Stability analysis of RBF-FD and WLS based local strong form meshless methods on scattered nodes

TL;DR

This paper compares the stability and accuracy of RBF-FD and WLS meshless methods on scattered nodes, highlighting their respective advantages for different approximation orders in 2D and 3D problems.

Contribution

It provides a detailed stability and accuracy analysis of RBF-FD and WLS methods, revealing their suitability for various approximation orders and computational costs.

Findings

WLS performs better for lower order approximations.

RBF-FD offers higher accuracy and stability for higher order approximations.

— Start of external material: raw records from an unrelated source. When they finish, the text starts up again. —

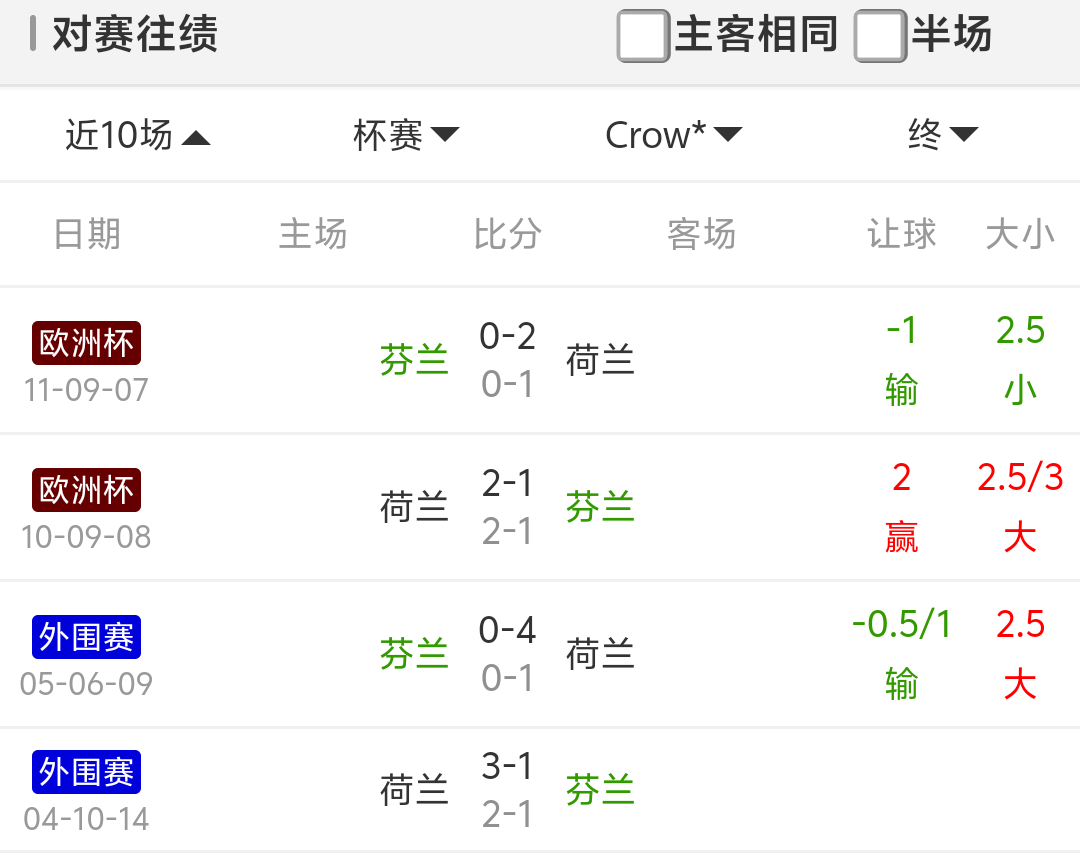Click the 2.5/3 over-under value
The width and height of the screenshot is (1080, 861).
click(x=1020, y=478)
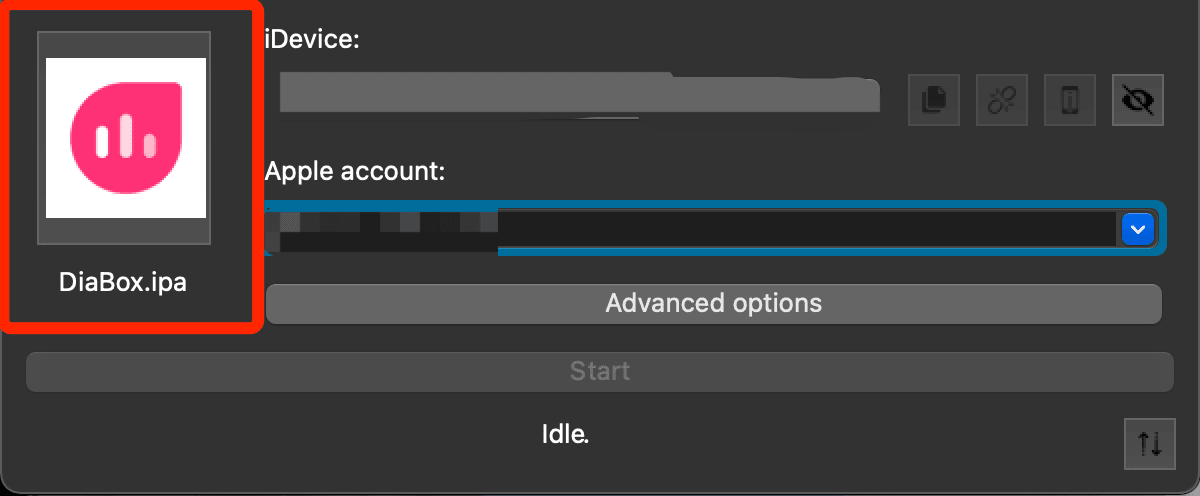This screenshot has width=1200, height=496.
Task: Click the pixelated Apple account email text
Action: click(x=388, y=230)
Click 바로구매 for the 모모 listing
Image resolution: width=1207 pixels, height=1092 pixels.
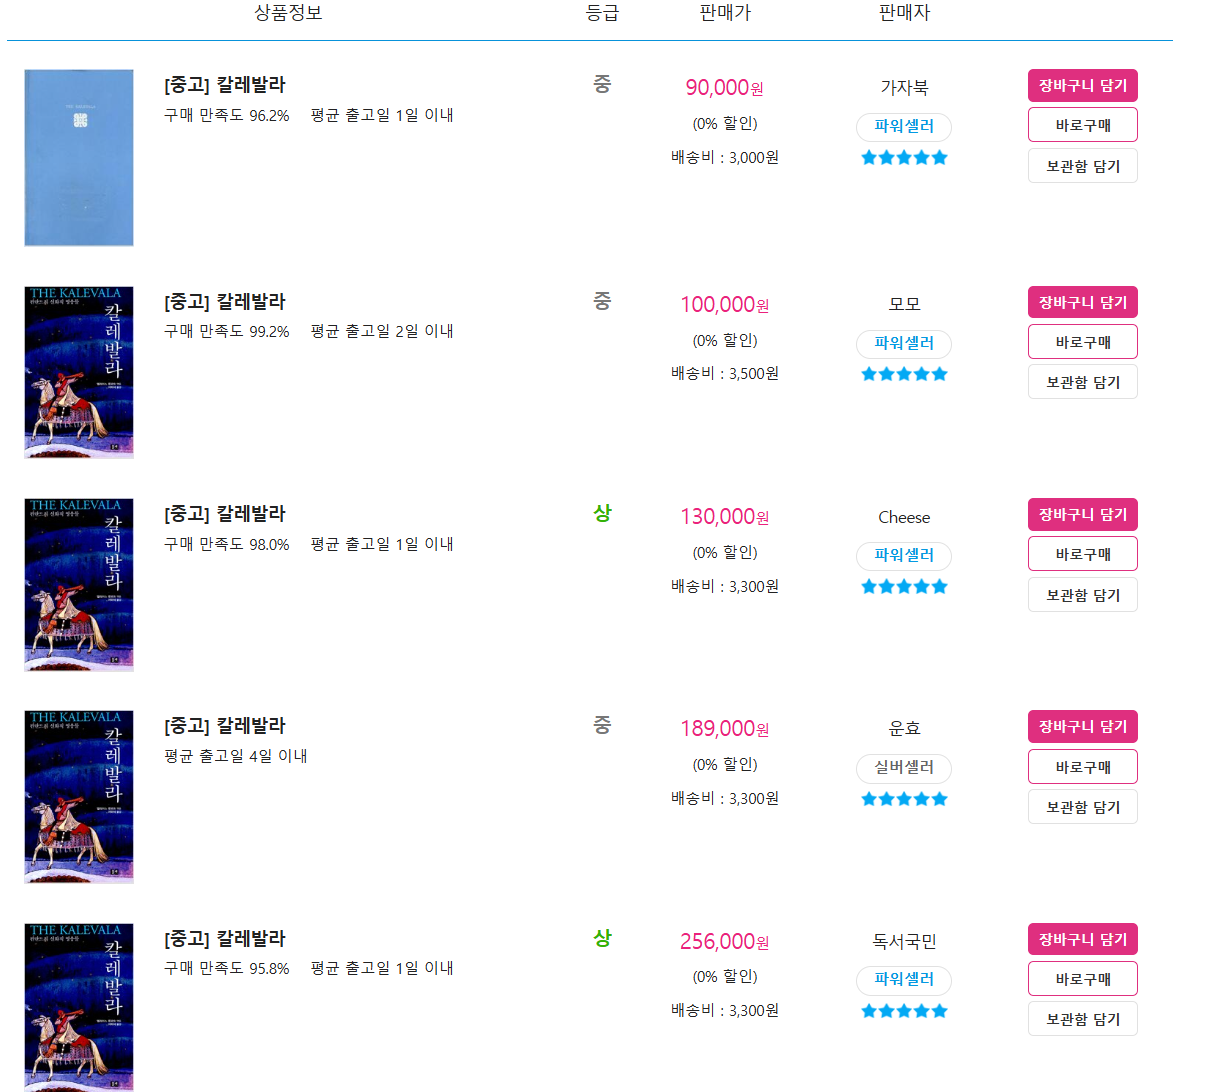[x=1083, y=342]
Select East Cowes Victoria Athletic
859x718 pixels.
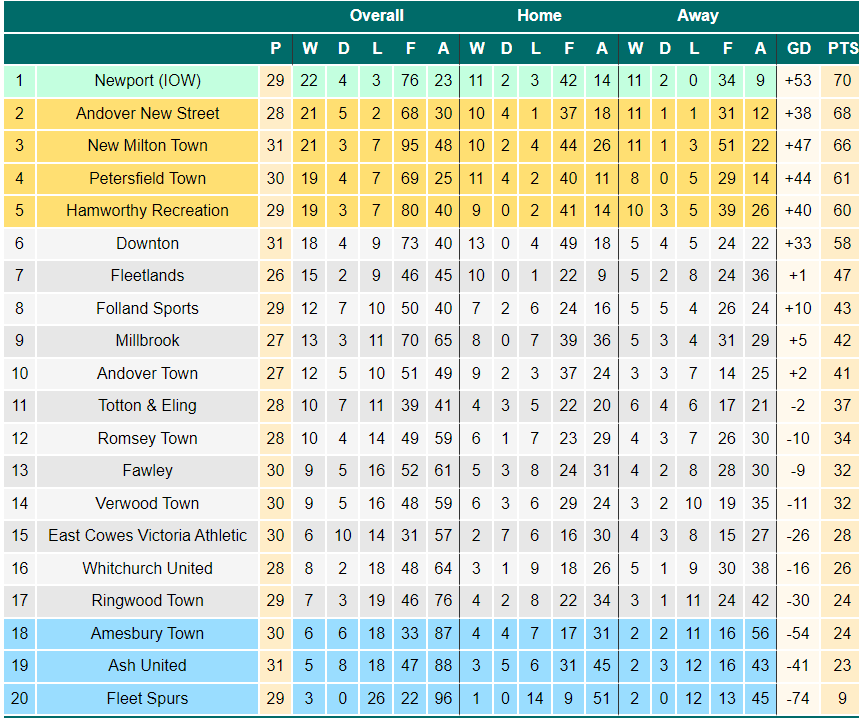tap(147, 535)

RBF-FD has higher computational complexity.

Abstract

The popularity of local meshless methods in the field of numerical simulations has increased greatly in recent years. This is mainly due to the fact that they can operate on scattered nodes and that they allow a direct control over the approximation order and basis functions. In this paper we analyse two popular variants of local strong form meshless methods, namely the radial basis function-generated finite differences (RBF-FD) using polyharmonic splines (PHS) augmented with monomials, and the weighted least squares (WLS) approach using only monomials. Our analysis focuses on the accuracy and stability of the numerical solution computed on scattered nodes in a two- and three-dimensional domain. We show that while the WLS variant is a better choice when lower order approximations are sufficient, the RBF-FD variant exhibits a more stable behavior and a higher accuracy of the numerical solution for higher order approximations, but at the cost of higher computational complexity.